Septembre 1958 : Le non historique à la France
Tout commence en septembre 1958, lorsque la Guinée marque de façon irréversible son destin. Le 28 septembre 1958, les Guinéens se rendent aux urnes pour répondre à une question décisive : accepter la nouvelle Constitution française proposée par le Général De Gaulle et rester dans la Communauté française, ou voter «NON» et choisir l’indépendance immédiate. Contre toute attente, sous la houlette d’Ahmed Sékou Touré et ses camarades de lutte, la Guinée dit massivement «NON». Ce vote courageux propulse la Guinée dans une indépendance solitaire et immédiate, obtenue le 2 octobre 1958, deux ans avant les autres colonies d’Afrique francophone. Ce mois-là, la Guinée a montré à l’Afrique ce qu’est la souveraineté par le choix populaire.

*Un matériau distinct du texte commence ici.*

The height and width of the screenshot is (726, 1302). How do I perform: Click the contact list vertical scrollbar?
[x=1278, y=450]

Septembre 2009 : Le massacre d’un peuple en quête de démocratie
Un demi-siècle plus tard, le 28 septembre devient cette fois un jour de deuil national. Au matin du 28 septembre 2009, alors que l'opposition appelle à un rassemblement pacifique au stade éponyme pour protester contre une éventuelle candidature du chef de la junte, le Capitaine Moussa Dadis Camara, les forces de sécurité guinéennes tirent à balles réelles sur la foule. Le bilan est tragique : plus de 150 morts, des centaines de blessés, des femmes violées en public, des exécutions sommaires. Ce jour-là, c’est la conscience nationale qui a été violée dans l’enceinte même d’un lieu censé incarner la République.

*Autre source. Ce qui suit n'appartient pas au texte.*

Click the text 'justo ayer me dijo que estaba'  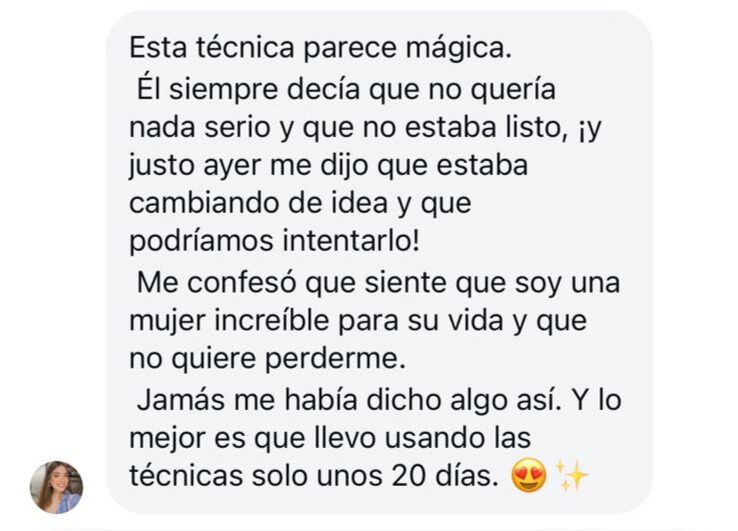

Septembre 2021 : La rupture avec le troisième mandat
Coup d'état du 5 septembre 2021
Le mois de septembre est à nouveau inscrit dans l’histoire contemporaine avec le 5 septembre 2021, date du renversement d’Alpha Condé par les forces spéciales dirigées par le colonel Mamady Doumbouya. Le président Alpha Condé venait d’obtenir un troisième mandat controversé à la suite d’un changement constitutionnel jugé illégitime par une grande partie de la population. Le putsch militaire est accueilli par une liesse populaire, mais aussi par des attentes immenses. La transition qui s’ouvre ce jour-là porte la promesse d’un renouveau institutionnel et démocratique, mais les défis restent immenses.

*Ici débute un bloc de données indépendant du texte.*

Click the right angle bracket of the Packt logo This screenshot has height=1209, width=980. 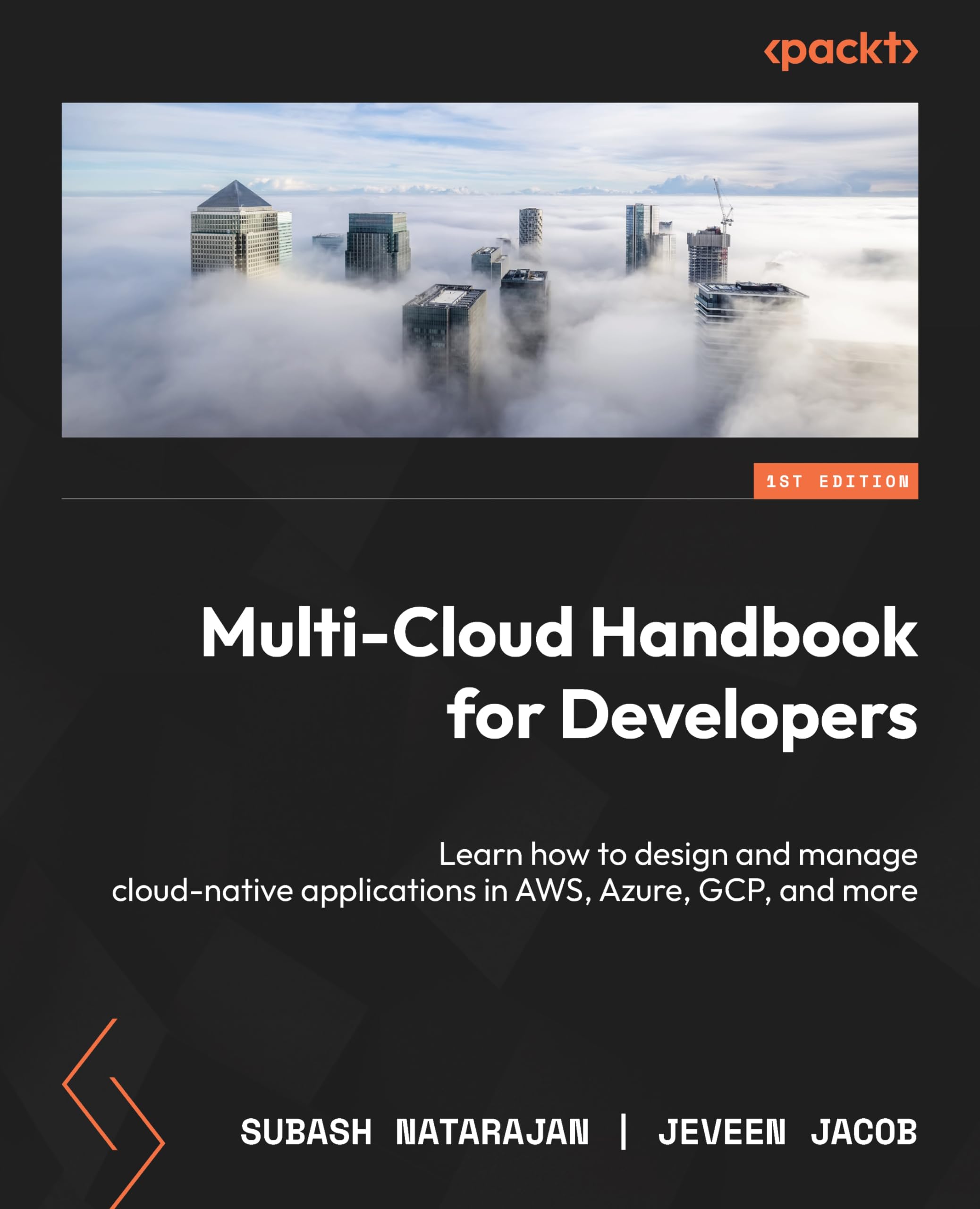(910, 52)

Septembre 2022 : L’ouverture du procès du massacre du 28 septembre 2009
Procès des évenements du 28 septembre 2009 #
Le 28 septembre 2022, exactement 13 ans jour pour jour après les événements sanglants de 2009, un procès historique s’ouvre à Conakry. Pour la première fois dans l’histoire du pays, d’anciens hauts responsables, y compris le Capitaine Moussa Dadis Camara lui-même, comparaissent devant la justice pour répondre des crimes commis. Ce procès marque un tournant : non seulement pour les victimes et leurs familles, mais aussi pour la justice guinéenne qui commence à rompre avec l'impunité. C’est aussi une mise à l’épreuve de la volonté de la transition en place de bâtir un État de droit.
Septembre 2025 : Le mois des incertitudes ou de renaissance démocratique ?
le 21 septembre 2025, la Guinée se retrouve à nouveau à un carrefour décisif. C’est dans ce mois que devrait s’ouvrir une nouvelle phase : celle d'un référendum, annoncé comme marquant la fin de la transition militaire avec l'adoption d'un nouveau contrat social (une nouvelle Constitution). La question qui hante les esprits est claire : la promesse du retour à l’ordre constitutionnel sera-t-elle tenue ? Ou bien septembre ajoutera-t-il un autre chapitre douloureux à sa longue série d’événements inachevés ?
En conclusion, septembre est un mois de mémoire vive et d’avenir en suspens, ce n’est pas un mois comme les autres pour la République de Guinée. C’est un miroir de ses luttes, de ses douleurs et de ses résistances. Chaque décennie semble y apporter son choc historique. Le peuple guinéen, fort de sa mémoire, regarde désormais ce mois avec vigilance, crainte et espoir mêlés. À la lumière de 1958, en passant par l’ombre de 2009, jusqu’à la croisée des chemins en 2025, septembre reste le mois où tout peut basculer.